* _EXERCISE AIM_: Read through the records. Copy each line that has the word "computer".

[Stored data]
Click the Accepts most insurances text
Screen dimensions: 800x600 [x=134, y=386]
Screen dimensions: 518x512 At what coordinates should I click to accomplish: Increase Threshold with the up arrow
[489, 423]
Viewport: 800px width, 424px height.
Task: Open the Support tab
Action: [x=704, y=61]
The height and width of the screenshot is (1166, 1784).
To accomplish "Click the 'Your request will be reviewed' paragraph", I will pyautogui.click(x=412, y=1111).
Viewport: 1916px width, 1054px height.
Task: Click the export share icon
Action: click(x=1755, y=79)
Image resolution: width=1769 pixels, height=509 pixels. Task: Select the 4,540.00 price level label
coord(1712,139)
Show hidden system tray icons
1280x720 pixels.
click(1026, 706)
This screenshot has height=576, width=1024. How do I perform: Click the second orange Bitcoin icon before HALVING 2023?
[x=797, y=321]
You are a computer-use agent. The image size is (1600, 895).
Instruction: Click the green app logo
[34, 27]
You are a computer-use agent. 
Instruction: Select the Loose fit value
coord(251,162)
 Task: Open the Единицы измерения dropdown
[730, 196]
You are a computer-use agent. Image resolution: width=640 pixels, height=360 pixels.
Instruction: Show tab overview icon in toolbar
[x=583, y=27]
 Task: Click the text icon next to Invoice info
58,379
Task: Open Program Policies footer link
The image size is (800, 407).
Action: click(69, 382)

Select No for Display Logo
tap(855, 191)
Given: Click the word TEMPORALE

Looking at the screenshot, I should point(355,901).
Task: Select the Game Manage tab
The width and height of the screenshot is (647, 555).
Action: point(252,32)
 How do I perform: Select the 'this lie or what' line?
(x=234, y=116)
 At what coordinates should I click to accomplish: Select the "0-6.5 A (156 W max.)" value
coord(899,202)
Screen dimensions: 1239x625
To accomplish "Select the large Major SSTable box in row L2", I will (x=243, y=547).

* _TASK ANSWER_:
You are a computer-use agent. The image size is (1600, 895).
You are a computer-use agent. 
You are a computer-use agent. Image resolution: width=640 pixels, height=360 pixels.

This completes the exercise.